§ Written problem
Rewrite the lines from the one containing "Where should I click to: Open" through the one containing "Select the SAP", replacing "PowerPoint" with "Excel" throughout and leaving everything else unchanged.

§ Task input
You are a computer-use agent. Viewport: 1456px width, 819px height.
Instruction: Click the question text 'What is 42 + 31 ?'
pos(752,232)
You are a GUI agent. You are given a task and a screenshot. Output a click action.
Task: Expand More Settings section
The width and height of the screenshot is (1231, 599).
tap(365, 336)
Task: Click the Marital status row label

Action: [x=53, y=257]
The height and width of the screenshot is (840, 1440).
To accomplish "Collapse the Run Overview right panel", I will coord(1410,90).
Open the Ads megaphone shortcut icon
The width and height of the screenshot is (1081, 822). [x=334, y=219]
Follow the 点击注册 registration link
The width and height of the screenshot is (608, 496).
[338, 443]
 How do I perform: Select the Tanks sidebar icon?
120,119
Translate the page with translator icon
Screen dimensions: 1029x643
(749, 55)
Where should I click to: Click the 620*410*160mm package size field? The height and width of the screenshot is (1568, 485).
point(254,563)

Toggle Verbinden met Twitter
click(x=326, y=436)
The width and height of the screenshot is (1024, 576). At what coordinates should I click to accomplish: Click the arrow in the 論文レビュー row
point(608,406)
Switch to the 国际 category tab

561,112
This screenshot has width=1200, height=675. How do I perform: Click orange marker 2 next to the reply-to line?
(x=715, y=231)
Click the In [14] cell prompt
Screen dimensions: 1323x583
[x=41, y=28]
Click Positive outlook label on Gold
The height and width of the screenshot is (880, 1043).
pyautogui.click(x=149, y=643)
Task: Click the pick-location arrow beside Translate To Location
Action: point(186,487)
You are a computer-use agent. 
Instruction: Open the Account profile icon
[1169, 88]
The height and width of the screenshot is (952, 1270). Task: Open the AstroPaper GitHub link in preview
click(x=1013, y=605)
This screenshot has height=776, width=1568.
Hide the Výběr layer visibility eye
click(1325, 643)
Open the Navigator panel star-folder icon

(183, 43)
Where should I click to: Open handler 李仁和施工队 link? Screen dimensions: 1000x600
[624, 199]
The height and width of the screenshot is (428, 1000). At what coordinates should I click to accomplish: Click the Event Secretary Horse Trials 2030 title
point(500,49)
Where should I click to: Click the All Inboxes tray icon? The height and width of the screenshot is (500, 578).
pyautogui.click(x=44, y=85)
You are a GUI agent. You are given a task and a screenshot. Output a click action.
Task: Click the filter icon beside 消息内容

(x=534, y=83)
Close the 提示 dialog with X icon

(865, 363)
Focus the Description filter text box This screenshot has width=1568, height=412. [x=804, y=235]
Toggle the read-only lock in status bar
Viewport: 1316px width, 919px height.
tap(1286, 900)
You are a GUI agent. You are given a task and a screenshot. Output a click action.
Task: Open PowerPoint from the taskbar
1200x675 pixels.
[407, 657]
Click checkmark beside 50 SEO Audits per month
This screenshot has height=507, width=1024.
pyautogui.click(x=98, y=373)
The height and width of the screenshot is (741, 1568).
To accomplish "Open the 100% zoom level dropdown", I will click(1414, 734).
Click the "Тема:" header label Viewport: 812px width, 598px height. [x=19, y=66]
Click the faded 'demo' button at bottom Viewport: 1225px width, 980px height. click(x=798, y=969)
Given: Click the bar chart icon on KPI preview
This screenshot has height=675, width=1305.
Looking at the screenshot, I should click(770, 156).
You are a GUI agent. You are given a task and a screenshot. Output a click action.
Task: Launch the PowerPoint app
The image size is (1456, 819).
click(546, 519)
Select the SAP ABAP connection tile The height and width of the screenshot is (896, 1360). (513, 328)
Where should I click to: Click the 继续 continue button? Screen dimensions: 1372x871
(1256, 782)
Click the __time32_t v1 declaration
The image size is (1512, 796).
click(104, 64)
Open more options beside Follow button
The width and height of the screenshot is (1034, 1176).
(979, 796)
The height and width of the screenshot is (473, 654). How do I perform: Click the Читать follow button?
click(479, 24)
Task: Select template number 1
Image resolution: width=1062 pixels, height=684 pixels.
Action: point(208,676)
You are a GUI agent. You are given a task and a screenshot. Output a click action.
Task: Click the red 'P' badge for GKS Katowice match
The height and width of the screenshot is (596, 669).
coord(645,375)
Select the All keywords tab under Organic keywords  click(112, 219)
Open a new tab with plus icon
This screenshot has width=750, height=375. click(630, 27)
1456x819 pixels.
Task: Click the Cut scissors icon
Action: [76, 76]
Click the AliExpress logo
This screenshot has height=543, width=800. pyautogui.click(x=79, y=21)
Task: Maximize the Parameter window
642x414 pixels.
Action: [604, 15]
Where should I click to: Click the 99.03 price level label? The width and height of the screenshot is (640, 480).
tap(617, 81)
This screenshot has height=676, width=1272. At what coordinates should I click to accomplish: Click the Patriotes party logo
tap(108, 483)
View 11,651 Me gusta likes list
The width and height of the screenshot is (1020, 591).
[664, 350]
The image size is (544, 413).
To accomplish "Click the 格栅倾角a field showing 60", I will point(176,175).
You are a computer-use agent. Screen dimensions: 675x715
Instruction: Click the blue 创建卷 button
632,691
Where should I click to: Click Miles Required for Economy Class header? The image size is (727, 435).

§ Solution to the exercise
Where should I click to: Open handler 李仁和施工队 link? Screen dimensions: 1000x600
[624, 199]
The height and width of the screenshot is (428, 1000). At what coordinates should I click to accomplish: Click the Event Secretary Horse Trials 2030 title
point(500,49)
Where should I click to: Click the All Inboxes tray icon? The height and width of the screenshot is (500, 578).
pyautogui.click(x=44, y=85)
You are a GUI agent. You are given a task and a screenshot. Output a click action.
Task: Click the filter icon beside 消息内容

(x=534, y=83)
Close the 提示 dialog with X icon

(865, 363)
Focus the Description filter text box This screenshot has width=1568, height=412. [x=804, y=235]
Toggle the read-only lock in status bar
Viewport: 1316px width, 919px height.
tap(1286, 900)
You are a GUI agent. You are given a task and a screenshot. Output a click action.
Task: Open Excel from the taskbar
1200x675 pixels.
[407, 657]
Click checkmark beside 50 SEO Audits per month
This screenshot has height=507, width=1024.
pyautogui.click(x=98, y=373)
The height and width of the screenshot is (741, 1568).
To accomplish "Open the 100% zoom level dropdown", I will click(1414, 734).
Click the "Тема:" header label Viewport: 812px width, 598px height. [x=19, y=66]
Click the faded 'demo' button at bottom Viewport: 1225px width, 980px height. click(x=798, y=969)
Given: Click the bar chart icon on KPI preview
This screenshot has height=675, width=1305.
Looking at the screenshot, I should click(770, 156).
You are a GUI agent. You are given a task and a screenshot. Output a click action.
Task: Launch the Excel app
The image size is (1456, 819).
click(546, 519)
Select the SAP ABAP connection tile The height and width of the screenshot is (896, 1360). (513, 328)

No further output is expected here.